Maybe it was a whole neighborhood on the dark side of the moon with better real estate than California.
Whatever it was, maybe they came back home, gathered the higher-ups, and NASA said,
“Yeahhhh… we’re not telling the public. They freak out over gas prices, imagine what they’d do with THIS.”
So what do you do when you don’t want people going back to the moon?
You let rumors spread.
You make the footage look a little goofy.
You lean into the idea that maybe it was staged.

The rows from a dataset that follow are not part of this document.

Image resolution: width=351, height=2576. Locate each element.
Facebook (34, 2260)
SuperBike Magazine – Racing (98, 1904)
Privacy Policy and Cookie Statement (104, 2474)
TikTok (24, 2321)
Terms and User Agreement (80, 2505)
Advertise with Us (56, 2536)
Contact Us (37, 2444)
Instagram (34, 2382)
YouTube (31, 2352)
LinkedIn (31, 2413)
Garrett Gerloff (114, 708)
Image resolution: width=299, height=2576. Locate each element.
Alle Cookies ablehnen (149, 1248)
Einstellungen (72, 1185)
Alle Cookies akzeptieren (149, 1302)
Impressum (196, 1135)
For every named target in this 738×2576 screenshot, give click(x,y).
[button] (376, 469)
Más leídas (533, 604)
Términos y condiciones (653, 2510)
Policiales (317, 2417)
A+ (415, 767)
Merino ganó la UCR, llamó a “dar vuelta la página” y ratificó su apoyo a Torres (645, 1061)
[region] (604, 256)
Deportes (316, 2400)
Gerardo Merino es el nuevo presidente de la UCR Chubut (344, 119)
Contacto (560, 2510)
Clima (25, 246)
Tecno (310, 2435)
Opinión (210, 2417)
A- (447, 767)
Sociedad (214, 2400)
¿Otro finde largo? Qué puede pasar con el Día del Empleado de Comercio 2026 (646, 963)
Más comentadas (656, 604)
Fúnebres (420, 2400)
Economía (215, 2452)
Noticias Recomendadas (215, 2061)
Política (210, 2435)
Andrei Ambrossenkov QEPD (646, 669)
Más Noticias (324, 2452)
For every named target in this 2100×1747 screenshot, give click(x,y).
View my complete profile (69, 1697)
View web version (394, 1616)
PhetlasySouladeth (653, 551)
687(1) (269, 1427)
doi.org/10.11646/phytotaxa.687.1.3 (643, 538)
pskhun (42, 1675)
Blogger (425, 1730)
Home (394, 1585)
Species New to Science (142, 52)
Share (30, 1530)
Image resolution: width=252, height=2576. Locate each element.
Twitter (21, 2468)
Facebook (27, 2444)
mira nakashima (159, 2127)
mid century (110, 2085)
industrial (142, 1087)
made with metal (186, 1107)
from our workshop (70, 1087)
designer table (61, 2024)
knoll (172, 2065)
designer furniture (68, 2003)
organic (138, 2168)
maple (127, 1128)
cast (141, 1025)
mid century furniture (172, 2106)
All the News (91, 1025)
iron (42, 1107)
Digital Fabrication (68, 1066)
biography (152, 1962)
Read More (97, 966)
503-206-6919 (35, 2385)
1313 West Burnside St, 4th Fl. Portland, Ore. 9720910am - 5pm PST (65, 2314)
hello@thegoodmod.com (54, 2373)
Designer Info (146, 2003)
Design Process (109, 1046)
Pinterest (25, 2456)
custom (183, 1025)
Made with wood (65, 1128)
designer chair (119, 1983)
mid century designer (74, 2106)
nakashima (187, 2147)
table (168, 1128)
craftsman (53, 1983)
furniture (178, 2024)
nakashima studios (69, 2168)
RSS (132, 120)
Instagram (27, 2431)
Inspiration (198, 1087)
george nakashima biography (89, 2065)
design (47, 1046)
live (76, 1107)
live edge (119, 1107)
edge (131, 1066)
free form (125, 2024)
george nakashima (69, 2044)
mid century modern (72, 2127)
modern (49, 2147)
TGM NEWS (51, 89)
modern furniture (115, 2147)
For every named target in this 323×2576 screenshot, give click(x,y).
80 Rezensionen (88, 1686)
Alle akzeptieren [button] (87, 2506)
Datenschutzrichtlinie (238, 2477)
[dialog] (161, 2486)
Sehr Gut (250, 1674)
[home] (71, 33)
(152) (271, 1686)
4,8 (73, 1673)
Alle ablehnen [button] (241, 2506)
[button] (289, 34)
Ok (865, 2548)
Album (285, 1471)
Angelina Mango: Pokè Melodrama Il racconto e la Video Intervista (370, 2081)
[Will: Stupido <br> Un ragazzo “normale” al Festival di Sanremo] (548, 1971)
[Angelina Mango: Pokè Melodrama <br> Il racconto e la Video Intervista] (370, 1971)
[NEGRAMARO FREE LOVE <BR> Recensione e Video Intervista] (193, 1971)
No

Not because it was fake — but because it keeps people from asking the real question:
“What did we find up there?”
And then, to make it extra impossible, maybe someone “accidentally” loses the original telemetry data — you know, the only exact blueprint for how to actually get to the moon. They lose it the same way the rest of us lose our car keys:
“It was here five minutes ago, I swear.”
Convenient.
Time marches on, the “old guard” retires or disappears into the witness protection program for people who saw too much, and now the new folks at NASA are like,
“Let’s go back to the moon!”
Meanwhile the only surviving engineer is shaking in his wheelchair yelling,
“No! Don’t do it! You have no idea what’s waiting for you up there!”
But nobody hears him because his hearing aid batteries died.
Then there’s the Van Allen radiation belt — the giant glowing cosmic electric fence nobody can fully explain but everyone pretends they understand. You hear some people say it’s deadly, some say it’s not a big deal, some say you can get through it if you hold your breath and think positive thoughts. Honestly, at this point it sounds like a cosmic version of “lava” from when we were kids:
“Just jump over it, bro.”
So here we are — decades later — watching billionaires launch themselves into the sky like the world’s most expensive fireworks, and yet somehow nobody’s actually going back to the moon. Lots of talk, lots of promises, lots of dramatic CGI videos… but no actual boots on that dusty space rock since 1972.
Makes you wonder, doesn’t it?
Did we see something?
Did we lose something?
Or did someone in 1970 say,
“Yeah, that place is creepy, we’re good,”
and call it a day?
At this point, I don’t even need answers. I just want the truth — or at least a truth that sounds better than, “Oops, we forgot how to go.”
But until then, we’re stuck right where we’ve always been:
Arguing with strangers online about a trip none of us were invited on.
Honestly, it’d be a lot easier if NASA would just come out and say,
“Look, you’re not ready to meet whatever’s living up there. Trust us.”
At least then I could stop hearing the same debate for the thousandth time.